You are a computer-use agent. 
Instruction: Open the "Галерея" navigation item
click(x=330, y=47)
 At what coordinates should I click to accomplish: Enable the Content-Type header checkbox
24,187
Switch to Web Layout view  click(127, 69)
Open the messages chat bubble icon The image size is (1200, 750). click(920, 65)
++++++
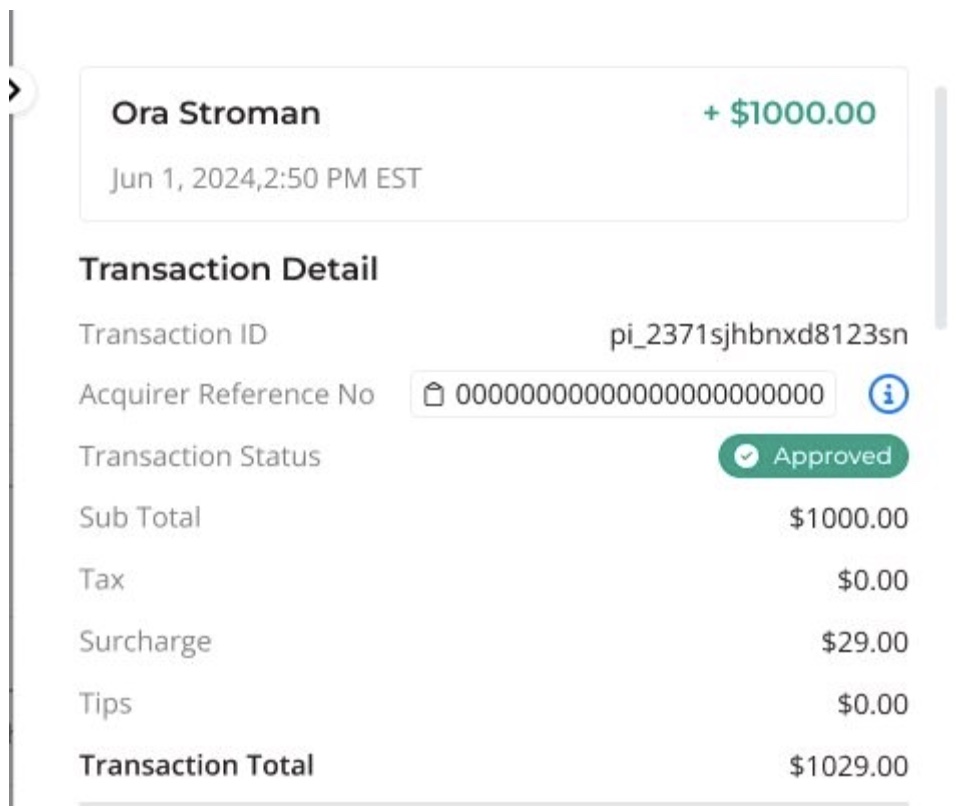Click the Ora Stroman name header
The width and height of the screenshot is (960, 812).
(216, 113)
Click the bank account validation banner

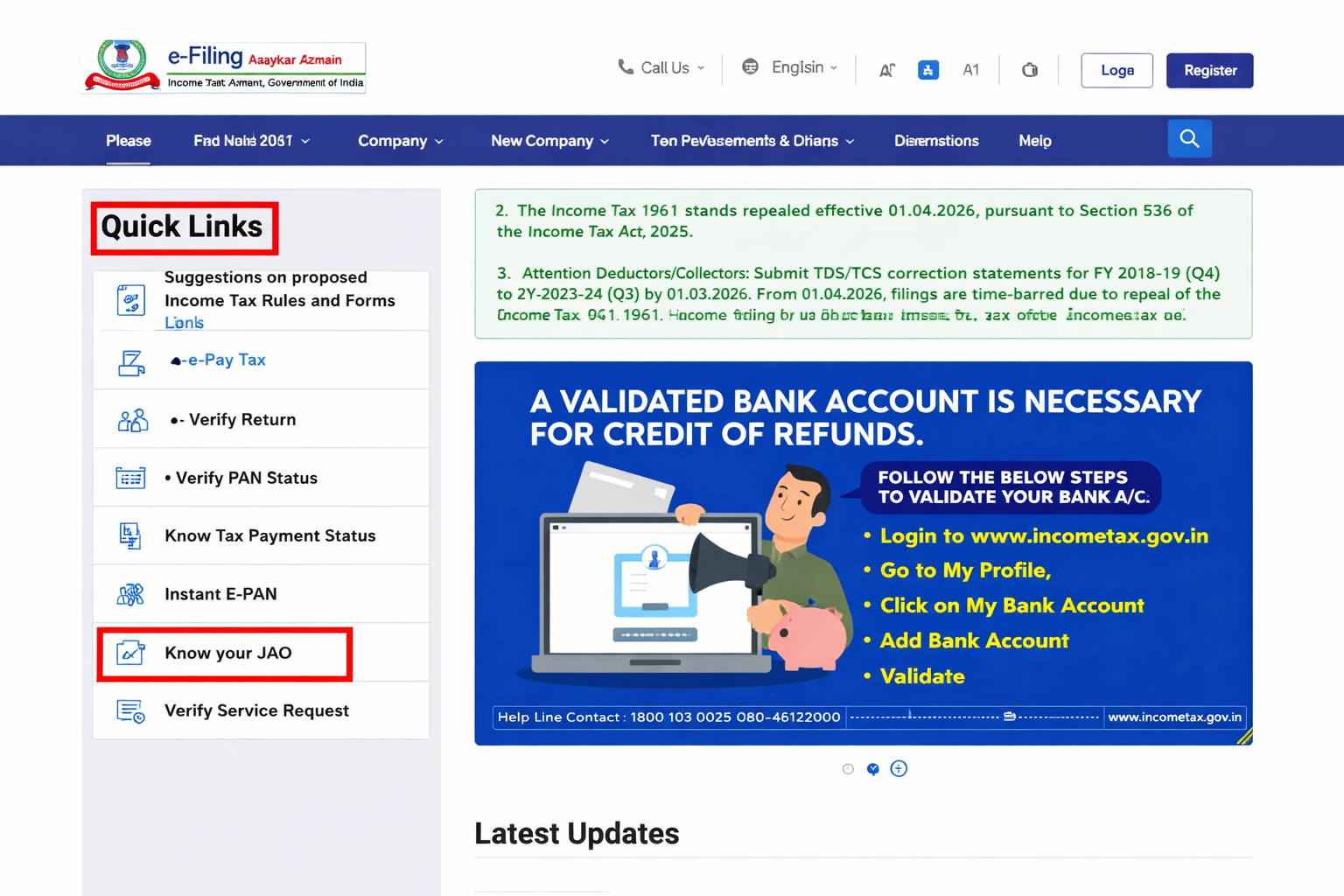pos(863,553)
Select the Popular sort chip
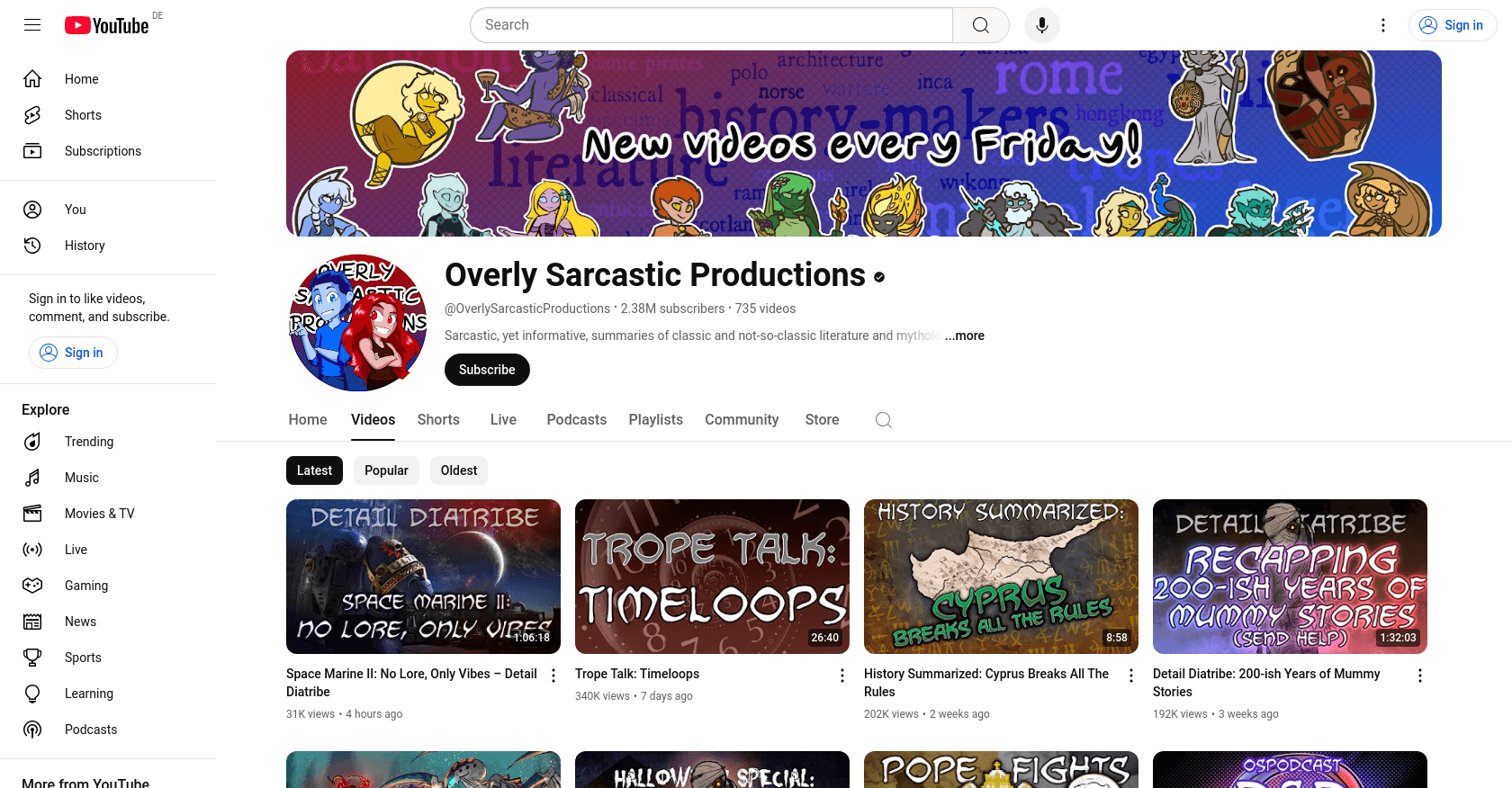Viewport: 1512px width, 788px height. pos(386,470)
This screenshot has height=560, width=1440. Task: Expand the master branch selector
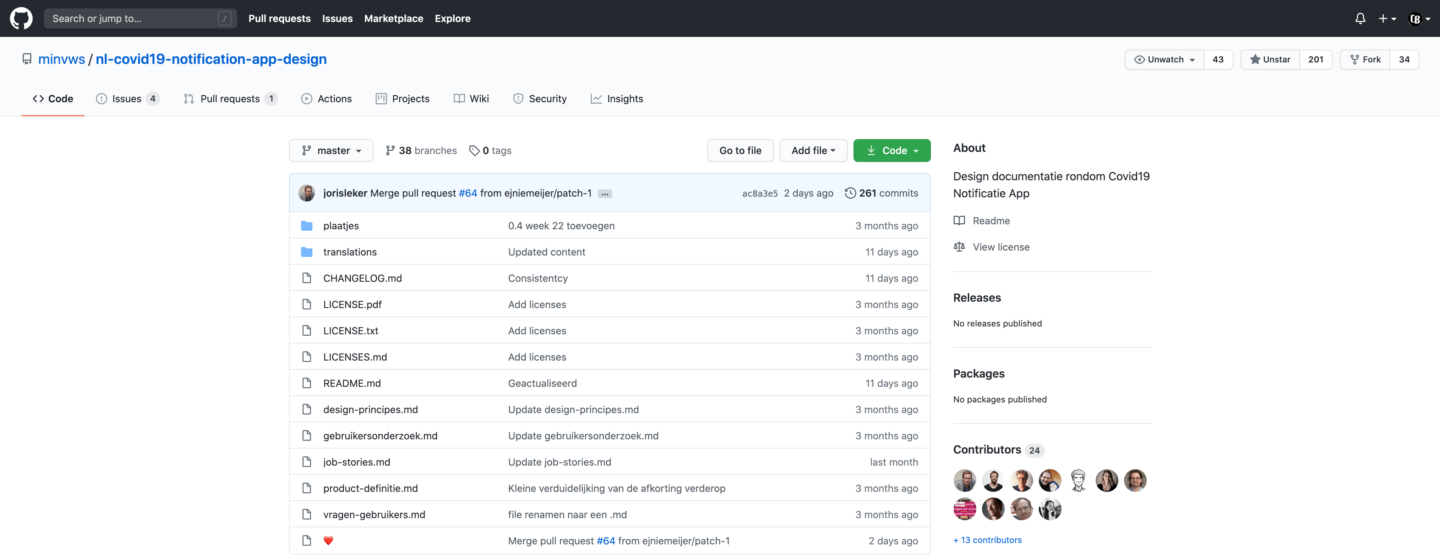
++++++
> [WHAT THIS TASK INVOLVES]: Among the records above, locate the line containing "Select the Popular sort chip" and the line containing "This screenshot has", then transcribe exactly the lines starting at the first and ending at the second, with no pictures.

> [YOUR SOLUTION]:
Select the Popular sort chip
Viewport: 1512px width, 788px height. pos(386,470)
This screenshot has height=560, width=1440. Task: Expand the master branch selector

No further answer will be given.